[[ Input, beginning ]]
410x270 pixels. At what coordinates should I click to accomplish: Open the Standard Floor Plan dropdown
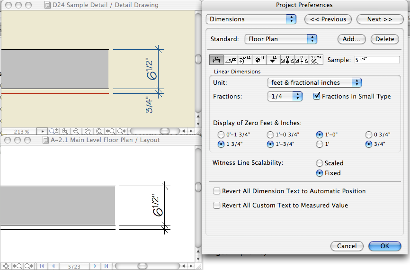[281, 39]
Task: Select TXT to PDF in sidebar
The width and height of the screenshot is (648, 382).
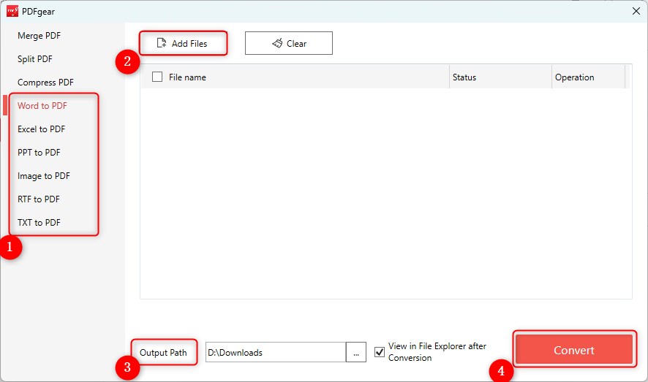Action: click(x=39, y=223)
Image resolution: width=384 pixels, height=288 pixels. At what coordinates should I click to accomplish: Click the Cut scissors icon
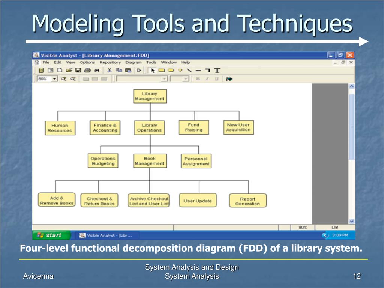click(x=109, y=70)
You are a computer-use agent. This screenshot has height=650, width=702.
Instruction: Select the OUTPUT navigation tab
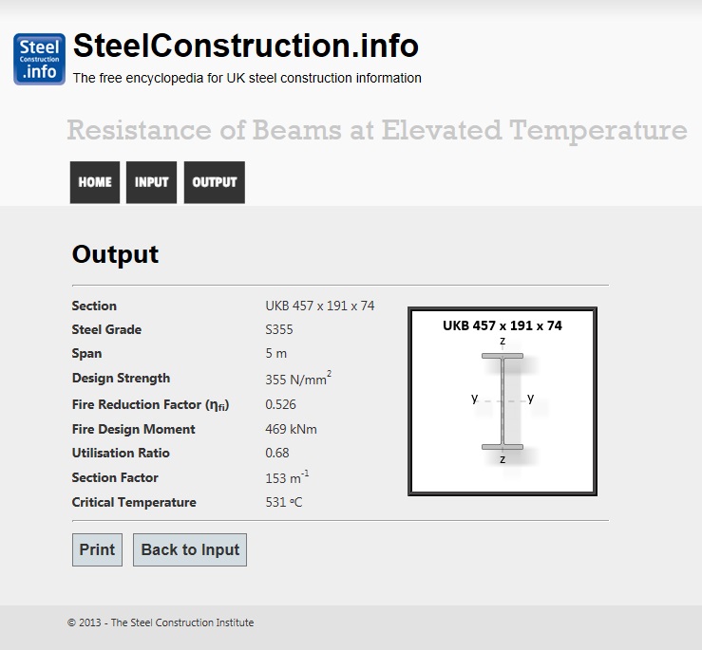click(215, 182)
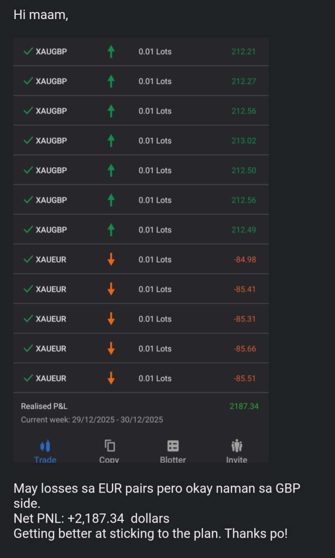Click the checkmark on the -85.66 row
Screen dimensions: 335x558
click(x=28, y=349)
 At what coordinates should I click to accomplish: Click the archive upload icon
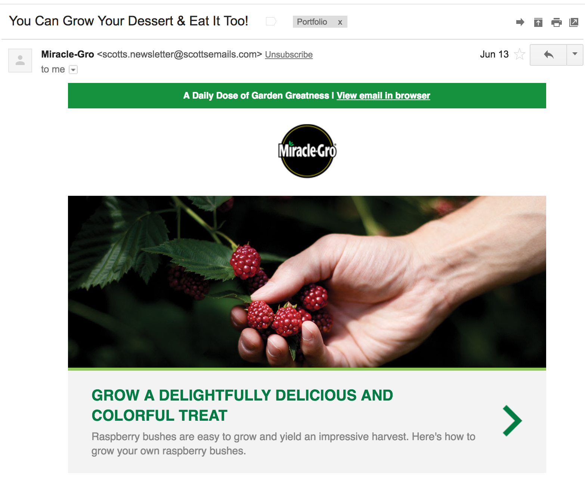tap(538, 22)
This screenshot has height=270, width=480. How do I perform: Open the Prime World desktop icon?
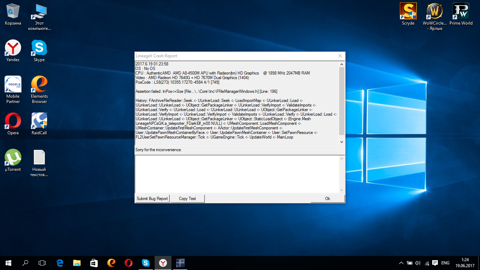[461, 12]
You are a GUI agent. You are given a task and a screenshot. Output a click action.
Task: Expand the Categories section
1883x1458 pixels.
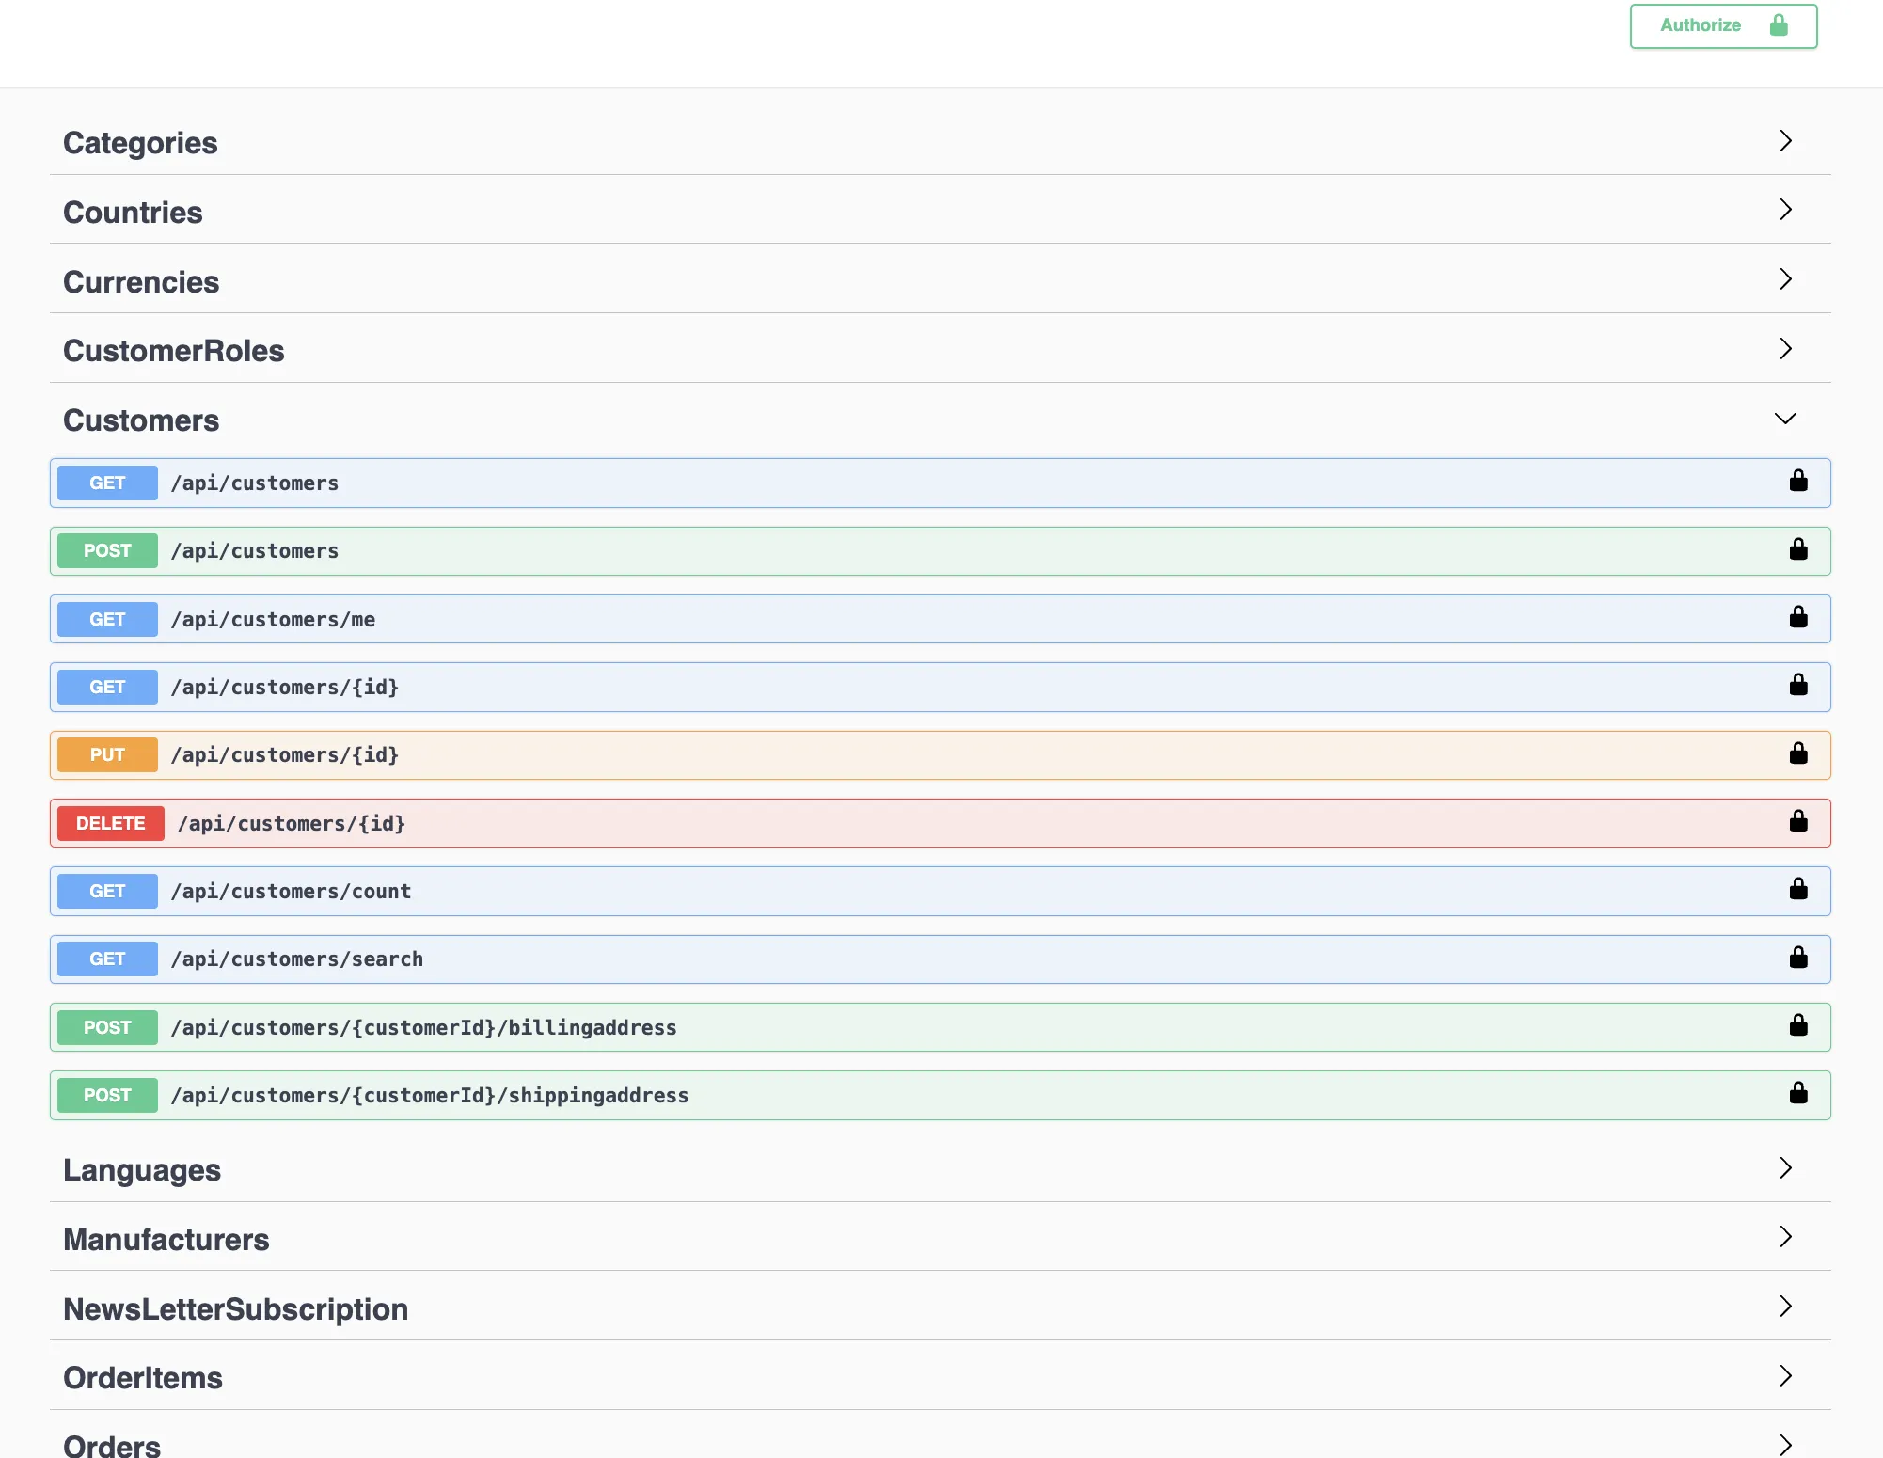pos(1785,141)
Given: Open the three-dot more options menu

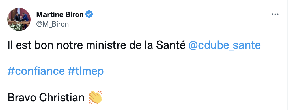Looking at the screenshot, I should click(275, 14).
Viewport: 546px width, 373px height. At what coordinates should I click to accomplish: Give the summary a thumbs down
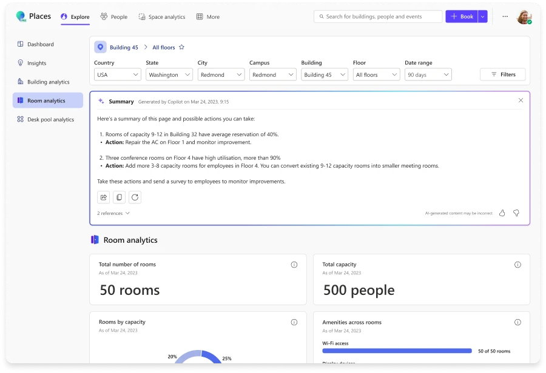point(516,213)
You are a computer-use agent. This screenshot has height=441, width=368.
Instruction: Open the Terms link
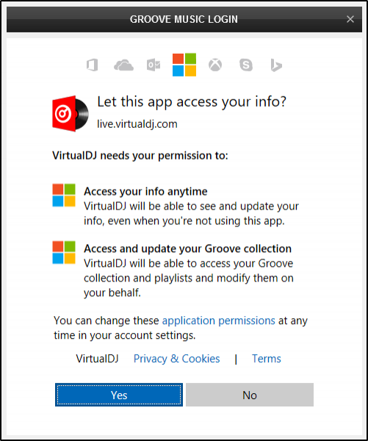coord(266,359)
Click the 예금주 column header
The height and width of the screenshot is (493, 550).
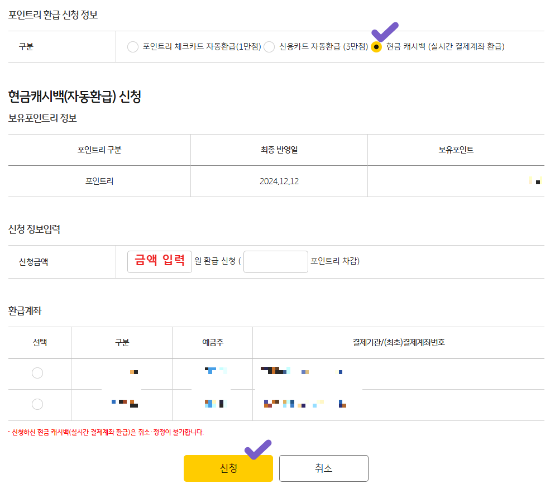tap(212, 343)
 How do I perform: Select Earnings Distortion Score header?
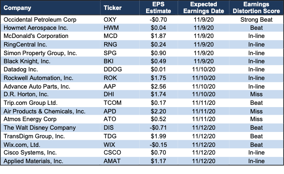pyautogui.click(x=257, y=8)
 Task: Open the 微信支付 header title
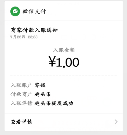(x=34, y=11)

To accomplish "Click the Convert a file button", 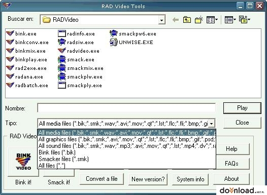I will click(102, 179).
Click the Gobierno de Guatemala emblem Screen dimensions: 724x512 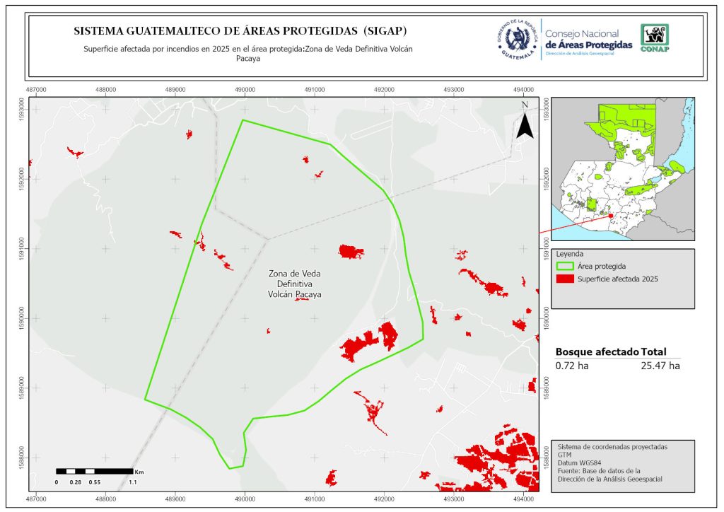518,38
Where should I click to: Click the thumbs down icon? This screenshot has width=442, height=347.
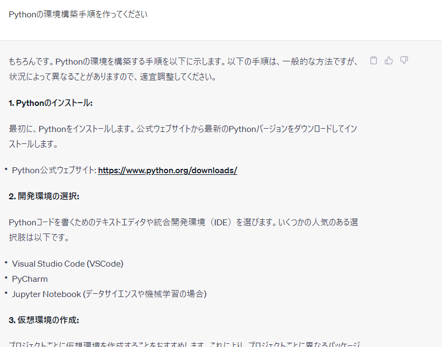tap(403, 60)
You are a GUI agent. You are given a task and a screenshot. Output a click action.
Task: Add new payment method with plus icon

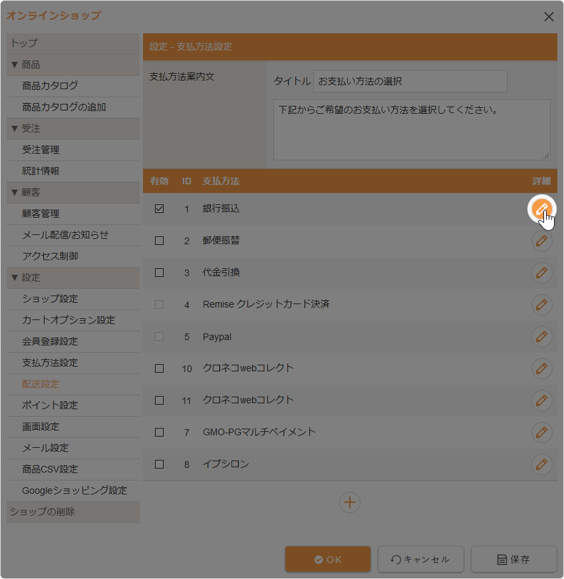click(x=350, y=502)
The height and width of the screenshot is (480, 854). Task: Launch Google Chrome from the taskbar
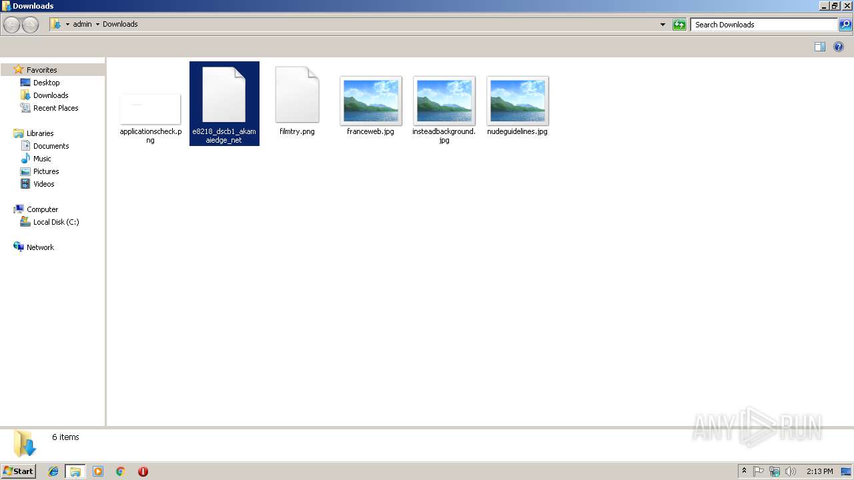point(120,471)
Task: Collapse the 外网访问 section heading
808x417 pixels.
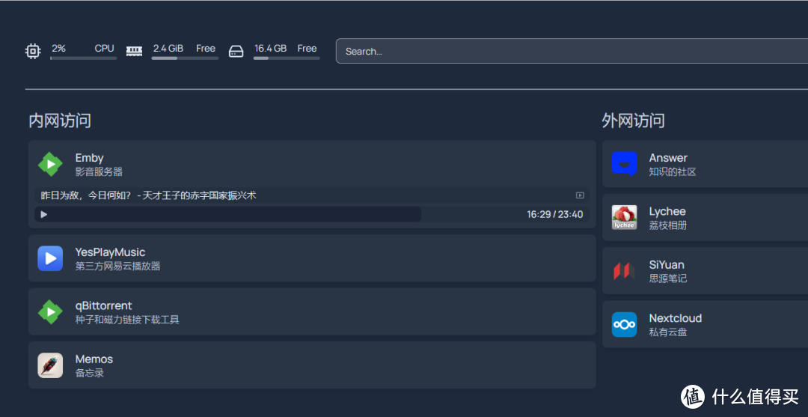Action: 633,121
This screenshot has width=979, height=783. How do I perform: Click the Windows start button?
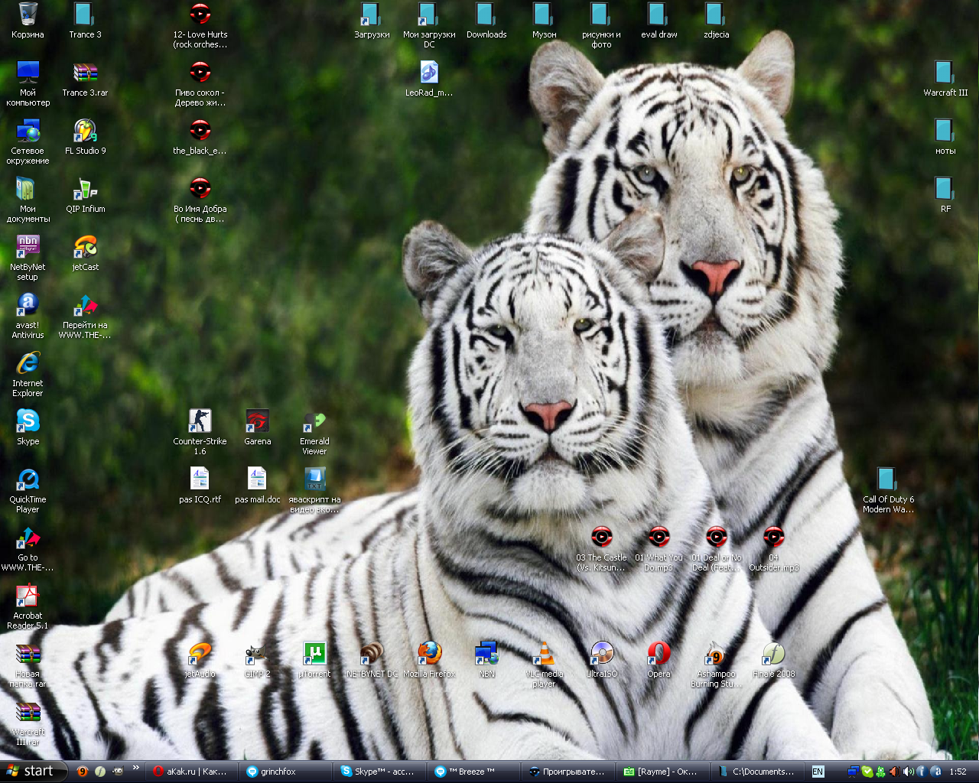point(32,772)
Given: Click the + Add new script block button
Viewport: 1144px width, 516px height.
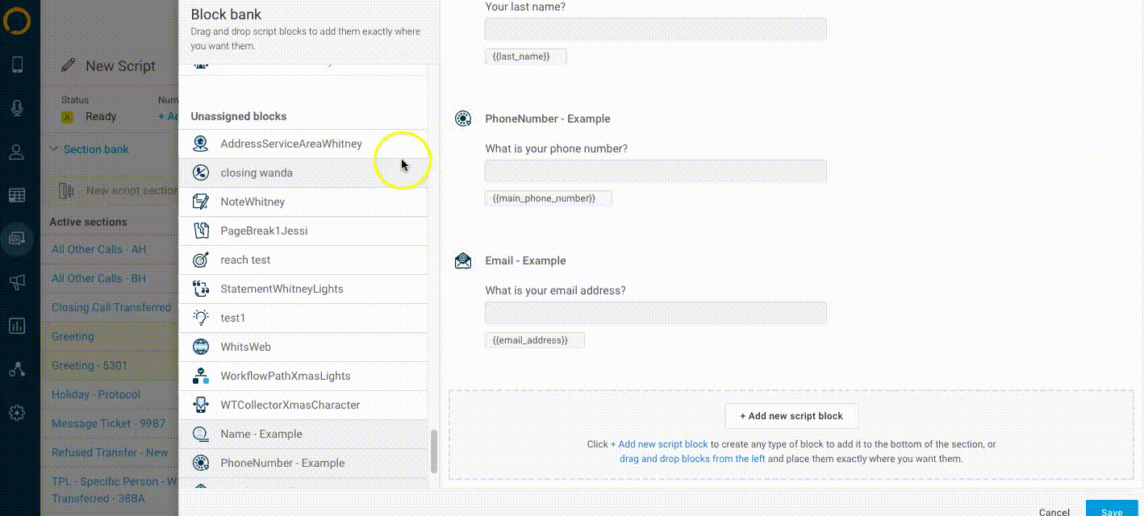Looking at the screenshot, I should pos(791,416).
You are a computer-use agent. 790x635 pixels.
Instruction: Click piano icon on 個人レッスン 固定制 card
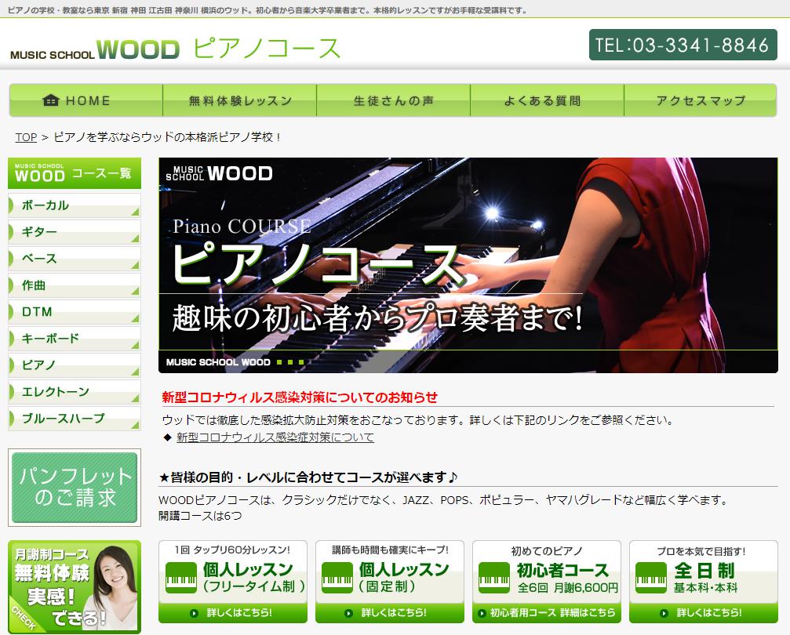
[[ Input, end ]]
> **What needs to be done**
The word "computer" appears in some lines above. Return every one of those lines.

> **Written response**
You are a computer-use agent. This screenshot has height=650, width=702.
You are a computer-use agent. This screenshot has height=441, width=368.
You are a computer-use agent. 790x635 pixels.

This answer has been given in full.